The key idea here is that variational inference reduces posterior estimation to an optimization problem. Optimization is typically much faster than approaches to posterior estimation such as Markov chain Monte Carlo (MCMC).

The main disadvantage of variational inference is that the posterior is only approximated (though as MacKay points out, just about any approximation is better than a delta function at a point estimate!). In particular, variational methods systematically underestimate posterior variance because of the direction of the KL divergence that is minimized. Expectation propagation (EP) also converts posterior fitting to optimization of KL divergence, but EP uses the opposite direction of KL divergence, which leads to overestimation of posterior variance.

Variational Inference Algorithm

Given the Bayesian model $p(y,\theta)$ , observed data $y$ , and functional terms $g_j$ making up the approximation of the posterior $p(\theta|y)$ , the variational inference algorithm is:

$\phi \leftarrow \mbox{random legal initialization}$
- $\phi_{\mbox{\footnotesize old}} \leftarrow \phi$
- - $\mbox{{} \ \ set } \phi_j \mbox{ such that } g_j(\theta_j|\phi_j) = \mathbb{E}_{g_{-j}}[\log p(\theta|y)]$ .
$\mbox{until } ||\phi - \phi_{\mbox{\footnotesize old}}|| < \epsilon$

The inner expectation is a function of $\theta_j$ returning a single non-negative value, defined by

$\mathbb{E}_{g_{-j}}[\log p(\theta|y)]$

$\begin{array}{l} \mbox{ } = \int_{\theta_1} \ldots \int_{\theta_{j-1}} \int_{\theta_{j+1}} \ldots \int_{\theta_J} \\[8pt] \mbox{ } \hspace*{0.4in} g(\theta_1|\phi_1) \times \cdots \times g(\theta_{j-1}|\phi_{j-1}) \times g(\theta_{j+1}|\phi_{j+1}) \times \cdots \times g(\theta_J|\phi_J) \times \log p(\theta|y) \\[8pt] \mbox{ } \hspace*{0.2in} d\theta_J \cdots d\theta_{j+1} \ d\theta_{j-1} \cdots d\theta_1 \end{array}$

Despite the suggestive factorization of $g$ and the coordinate-wise nature of the algorithm, variational inference does not simply approximate the posterior marginals $p(\theta_j|y)$ independently.

Defining the Approximating Densities

The trick is to choose the approximating factors so that the we can compute parameter values $\phi_j$ such that $g_j(\theta_j|\phi_j) = \mathbb{E}_{g_{-j}}[\log p(\theta|y)]$ . Finding such approximating terms $g_j(\theta_j|\phi_j)$ given a posterior $p(\theta|y)$ is an art form unto itself. It’s much easier for models with conjugate priors.
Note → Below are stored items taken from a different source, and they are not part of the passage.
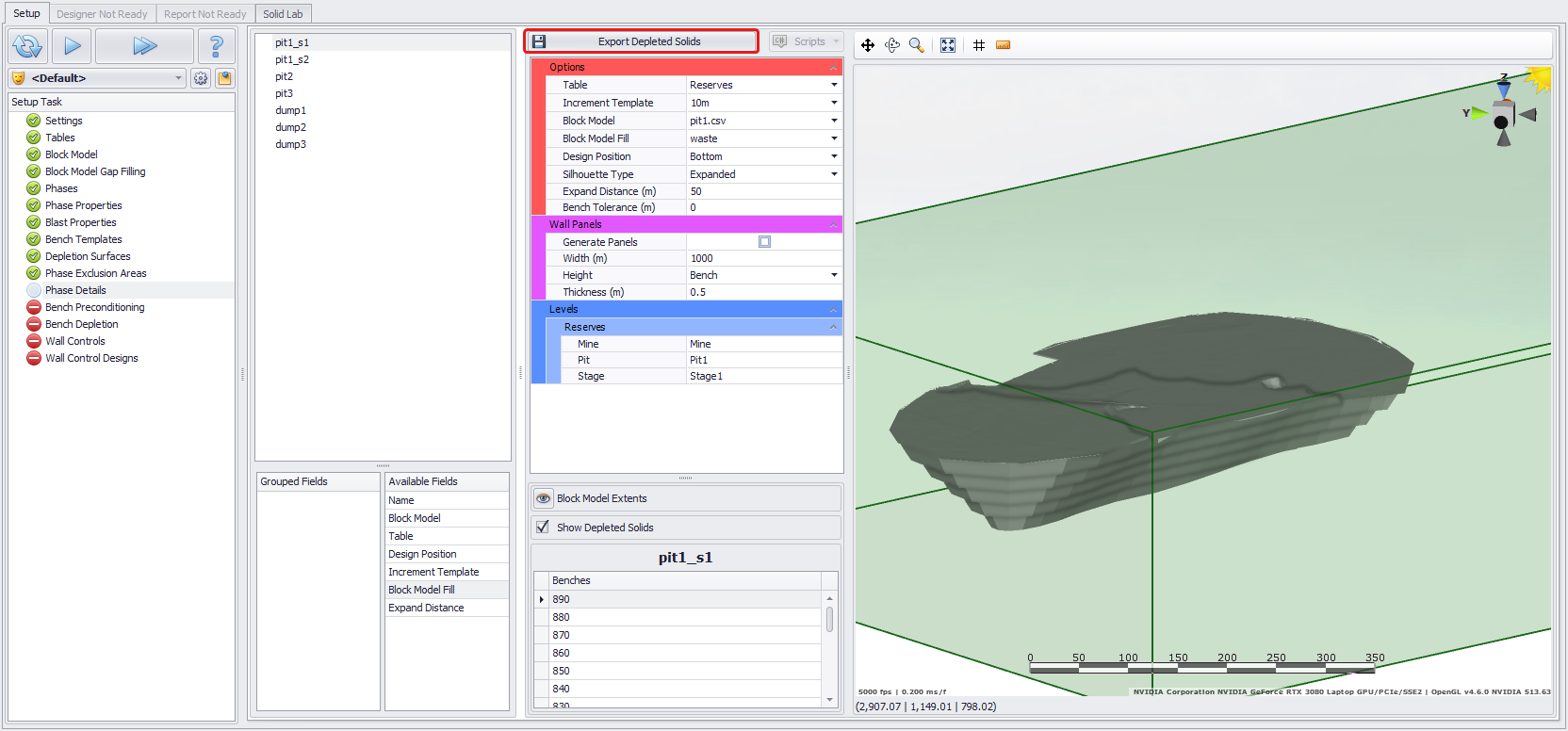Switch to the Solid Lab tab
Image resolution: width=1568 pixels, height=731 pixels.
tap(283, 14)
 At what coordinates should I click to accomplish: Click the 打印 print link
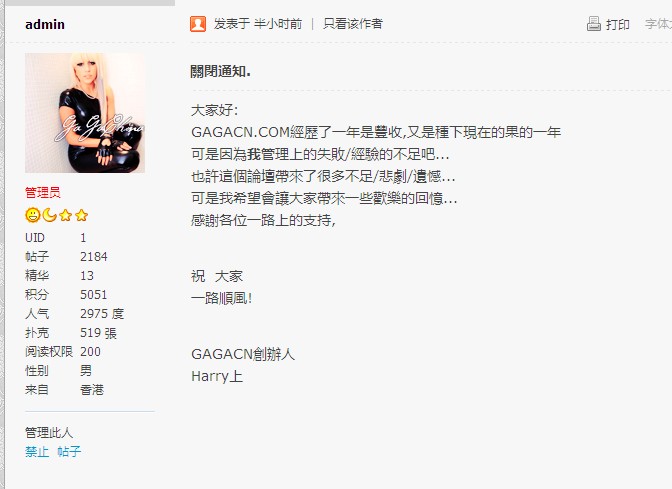point(618,24)
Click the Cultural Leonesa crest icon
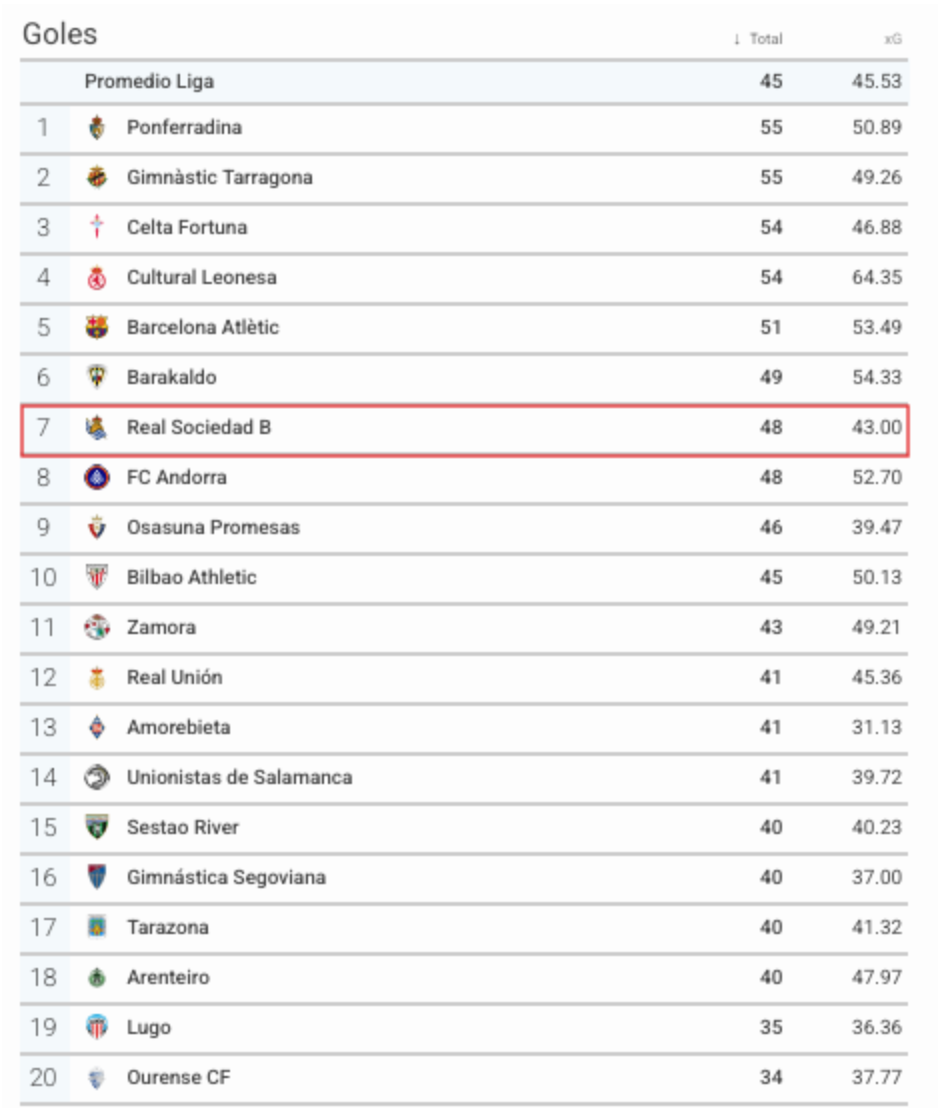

Bishop or MacKay’s books and the Wikipedia present calculations for a wide range of exponential-family models.

What if My Model is not Conjugate?

Unfortunately, I almost never work with conjugate priors (and even if I did, I’m not much of a hand at exponential-family algebra). Therefore, the following paper just got bumped to the top of my must understand queue:

Wang, Chong and David M. Blei. 2012–2013. Variational Inference in Nonconjugate Models. arXiv 1209.4360.

It’s great having Dave down the hall on sabbatical this year — one couldn’t ask for a better stand in for Matt Hoffman. They are both insanely good at on-the-fly explanations at the blackboard (I love that we still have real chalk and high quality boards).